So, since the Nvidia binary module does not require kernel headers to compile, wheres the beef?

I dont see anything tricky here at all - Nvidia have simply created a video driver API, stuck it in the kernel under GPL and compiled an application (the driver) that makes calls to it.

Every program run on a linux system makes system calls - and the argument that the POSIX API is well defined and programs that use it are somehow exempt from the GPL's taint - without a rational explanation why some other API, like NVidia's shim, doesn't provide exactly the same 'exemption' holds no water in my view.

The truth is that purely descriptive APIs are unprotectable, and may be freely used without the resulting work being encumbered by the originals license.

This is a double-edged sword - if it were not true, then Linux would probably be unable to legally implement much of the UNIX-like functionality it does, and software like WINE, Samba etc. would similarly be illegal.
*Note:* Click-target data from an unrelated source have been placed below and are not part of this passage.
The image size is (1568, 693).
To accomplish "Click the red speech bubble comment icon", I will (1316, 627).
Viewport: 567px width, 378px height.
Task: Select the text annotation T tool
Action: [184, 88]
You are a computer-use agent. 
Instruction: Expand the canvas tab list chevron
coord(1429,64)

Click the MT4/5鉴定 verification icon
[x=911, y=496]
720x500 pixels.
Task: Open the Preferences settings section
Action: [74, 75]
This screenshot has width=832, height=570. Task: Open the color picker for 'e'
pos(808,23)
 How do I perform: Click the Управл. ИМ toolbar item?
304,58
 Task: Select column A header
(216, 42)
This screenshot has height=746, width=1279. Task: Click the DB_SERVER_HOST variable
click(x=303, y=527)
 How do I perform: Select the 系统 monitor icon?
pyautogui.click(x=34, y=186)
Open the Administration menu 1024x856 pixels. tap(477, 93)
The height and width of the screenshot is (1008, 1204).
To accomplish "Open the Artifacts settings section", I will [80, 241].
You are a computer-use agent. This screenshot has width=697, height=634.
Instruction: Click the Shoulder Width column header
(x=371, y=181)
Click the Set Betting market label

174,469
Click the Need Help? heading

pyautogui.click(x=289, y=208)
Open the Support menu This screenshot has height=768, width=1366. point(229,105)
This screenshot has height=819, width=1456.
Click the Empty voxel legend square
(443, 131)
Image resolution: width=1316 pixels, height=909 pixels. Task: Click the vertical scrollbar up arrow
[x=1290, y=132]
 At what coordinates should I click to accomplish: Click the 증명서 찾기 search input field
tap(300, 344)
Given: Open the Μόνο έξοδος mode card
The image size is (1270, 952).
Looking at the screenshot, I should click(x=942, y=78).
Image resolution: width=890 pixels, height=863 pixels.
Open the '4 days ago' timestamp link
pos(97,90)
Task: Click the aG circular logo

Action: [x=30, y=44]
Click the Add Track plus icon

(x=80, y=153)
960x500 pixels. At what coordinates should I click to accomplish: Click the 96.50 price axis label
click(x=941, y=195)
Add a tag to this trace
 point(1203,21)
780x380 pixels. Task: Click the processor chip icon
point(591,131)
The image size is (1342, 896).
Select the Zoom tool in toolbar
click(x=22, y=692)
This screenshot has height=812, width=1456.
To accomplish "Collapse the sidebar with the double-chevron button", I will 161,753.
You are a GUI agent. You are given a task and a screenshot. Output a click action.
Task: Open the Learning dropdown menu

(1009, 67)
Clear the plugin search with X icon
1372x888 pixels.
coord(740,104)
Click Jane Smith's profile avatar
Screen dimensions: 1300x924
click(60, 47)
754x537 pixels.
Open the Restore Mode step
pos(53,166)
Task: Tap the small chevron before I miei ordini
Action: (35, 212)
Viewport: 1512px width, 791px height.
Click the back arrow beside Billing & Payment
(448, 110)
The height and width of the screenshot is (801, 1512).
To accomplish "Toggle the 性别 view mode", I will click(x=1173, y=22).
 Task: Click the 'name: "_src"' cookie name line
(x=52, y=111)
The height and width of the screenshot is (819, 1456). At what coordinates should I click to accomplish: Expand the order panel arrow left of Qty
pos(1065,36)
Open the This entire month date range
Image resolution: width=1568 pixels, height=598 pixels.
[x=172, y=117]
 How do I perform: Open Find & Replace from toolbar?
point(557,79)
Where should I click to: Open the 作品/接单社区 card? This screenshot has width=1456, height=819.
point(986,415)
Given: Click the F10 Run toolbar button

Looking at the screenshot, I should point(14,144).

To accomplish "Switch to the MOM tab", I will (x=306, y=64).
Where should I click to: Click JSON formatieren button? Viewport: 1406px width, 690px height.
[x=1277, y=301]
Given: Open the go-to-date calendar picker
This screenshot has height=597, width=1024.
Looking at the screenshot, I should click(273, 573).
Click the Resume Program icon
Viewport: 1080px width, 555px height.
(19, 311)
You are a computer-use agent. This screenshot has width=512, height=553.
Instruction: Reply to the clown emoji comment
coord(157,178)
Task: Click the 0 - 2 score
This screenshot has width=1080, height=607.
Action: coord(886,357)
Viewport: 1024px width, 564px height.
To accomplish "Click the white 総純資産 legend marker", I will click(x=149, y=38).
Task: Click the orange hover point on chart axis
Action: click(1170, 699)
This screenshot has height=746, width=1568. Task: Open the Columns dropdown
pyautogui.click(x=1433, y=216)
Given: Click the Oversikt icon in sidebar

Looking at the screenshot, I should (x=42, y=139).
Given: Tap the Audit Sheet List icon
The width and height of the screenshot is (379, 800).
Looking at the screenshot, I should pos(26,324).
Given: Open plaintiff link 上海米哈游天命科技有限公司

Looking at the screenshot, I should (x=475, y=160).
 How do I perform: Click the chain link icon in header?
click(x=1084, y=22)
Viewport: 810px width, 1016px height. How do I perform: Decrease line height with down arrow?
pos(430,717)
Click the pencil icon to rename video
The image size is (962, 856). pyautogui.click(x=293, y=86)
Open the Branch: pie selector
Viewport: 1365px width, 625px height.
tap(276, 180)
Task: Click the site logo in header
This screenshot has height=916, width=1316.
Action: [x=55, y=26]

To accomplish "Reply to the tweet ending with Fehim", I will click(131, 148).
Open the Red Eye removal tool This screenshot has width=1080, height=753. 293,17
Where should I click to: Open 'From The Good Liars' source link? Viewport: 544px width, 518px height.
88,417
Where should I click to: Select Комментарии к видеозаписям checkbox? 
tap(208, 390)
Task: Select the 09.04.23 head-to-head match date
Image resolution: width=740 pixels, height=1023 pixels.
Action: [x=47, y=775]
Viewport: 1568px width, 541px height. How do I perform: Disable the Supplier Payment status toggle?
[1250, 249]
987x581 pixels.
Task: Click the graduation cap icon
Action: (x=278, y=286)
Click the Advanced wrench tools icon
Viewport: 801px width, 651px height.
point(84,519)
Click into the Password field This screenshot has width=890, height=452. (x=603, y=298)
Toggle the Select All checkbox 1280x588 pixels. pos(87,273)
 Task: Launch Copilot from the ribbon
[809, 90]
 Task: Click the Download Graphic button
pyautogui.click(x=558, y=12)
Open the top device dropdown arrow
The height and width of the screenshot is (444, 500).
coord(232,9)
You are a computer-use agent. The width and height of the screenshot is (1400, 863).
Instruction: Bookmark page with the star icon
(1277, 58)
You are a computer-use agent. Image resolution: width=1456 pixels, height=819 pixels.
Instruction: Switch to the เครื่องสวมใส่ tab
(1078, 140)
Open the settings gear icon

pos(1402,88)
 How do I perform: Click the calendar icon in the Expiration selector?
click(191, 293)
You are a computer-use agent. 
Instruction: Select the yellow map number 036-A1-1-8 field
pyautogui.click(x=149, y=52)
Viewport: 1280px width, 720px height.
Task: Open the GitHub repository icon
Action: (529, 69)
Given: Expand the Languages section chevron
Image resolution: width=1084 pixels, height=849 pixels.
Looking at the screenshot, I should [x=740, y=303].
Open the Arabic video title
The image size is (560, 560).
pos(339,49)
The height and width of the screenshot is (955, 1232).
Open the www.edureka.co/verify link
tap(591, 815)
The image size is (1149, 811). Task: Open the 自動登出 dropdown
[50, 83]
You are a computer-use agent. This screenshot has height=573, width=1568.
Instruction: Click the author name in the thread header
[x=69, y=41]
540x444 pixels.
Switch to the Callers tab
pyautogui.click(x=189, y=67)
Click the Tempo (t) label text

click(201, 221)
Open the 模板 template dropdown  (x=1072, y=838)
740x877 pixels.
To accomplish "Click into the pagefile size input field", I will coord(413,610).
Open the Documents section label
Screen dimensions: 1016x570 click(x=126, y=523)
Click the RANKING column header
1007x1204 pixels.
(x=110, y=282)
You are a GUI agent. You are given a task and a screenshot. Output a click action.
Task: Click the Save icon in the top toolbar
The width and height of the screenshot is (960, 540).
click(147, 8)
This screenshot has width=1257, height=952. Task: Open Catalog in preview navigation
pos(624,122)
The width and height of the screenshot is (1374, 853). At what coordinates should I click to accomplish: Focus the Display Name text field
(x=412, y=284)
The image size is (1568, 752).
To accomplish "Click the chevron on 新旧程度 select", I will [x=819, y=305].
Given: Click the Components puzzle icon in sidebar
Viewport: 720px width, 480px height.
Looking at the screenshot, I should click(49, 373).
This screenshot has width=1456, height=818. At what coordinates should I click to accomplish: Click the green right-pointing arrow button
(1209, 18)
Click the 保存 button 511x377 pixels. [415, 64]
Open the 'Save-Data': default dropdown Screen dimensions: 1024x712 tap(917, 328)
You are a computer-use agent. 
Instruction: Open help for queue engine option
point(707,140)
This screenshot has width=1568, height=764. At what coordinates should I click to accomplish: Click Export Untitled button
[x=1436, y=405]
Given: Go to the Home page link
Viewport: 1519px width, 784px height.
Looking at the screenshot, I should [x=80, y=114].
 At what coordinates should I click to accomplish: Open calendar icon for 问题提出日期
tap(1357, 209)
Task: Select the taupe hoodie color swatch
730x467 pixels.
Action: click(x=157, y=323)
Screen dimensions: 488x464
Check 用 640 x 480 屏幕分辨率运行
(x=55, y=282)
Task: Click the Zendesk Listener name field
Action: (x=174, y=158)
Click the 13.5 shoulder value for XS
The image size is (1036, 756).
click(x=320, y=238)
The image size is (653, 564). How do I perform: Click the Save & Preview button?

There are ways to write APIs such that they would theoretically taint a program compiled against them by copying protectable elements into the resulting binary, but i've never seen any analysis of just what the scope of this issue is. It would seem, based on WINE, that the entire Win32 API is not copyrightable.

If you don't use GPL code in your program, and your programs compiled binary does not contain protectable elements from a GPLed program, then your program is not affected by the GPL, and can be bundled as 'mere aggregation' It's as simple as that.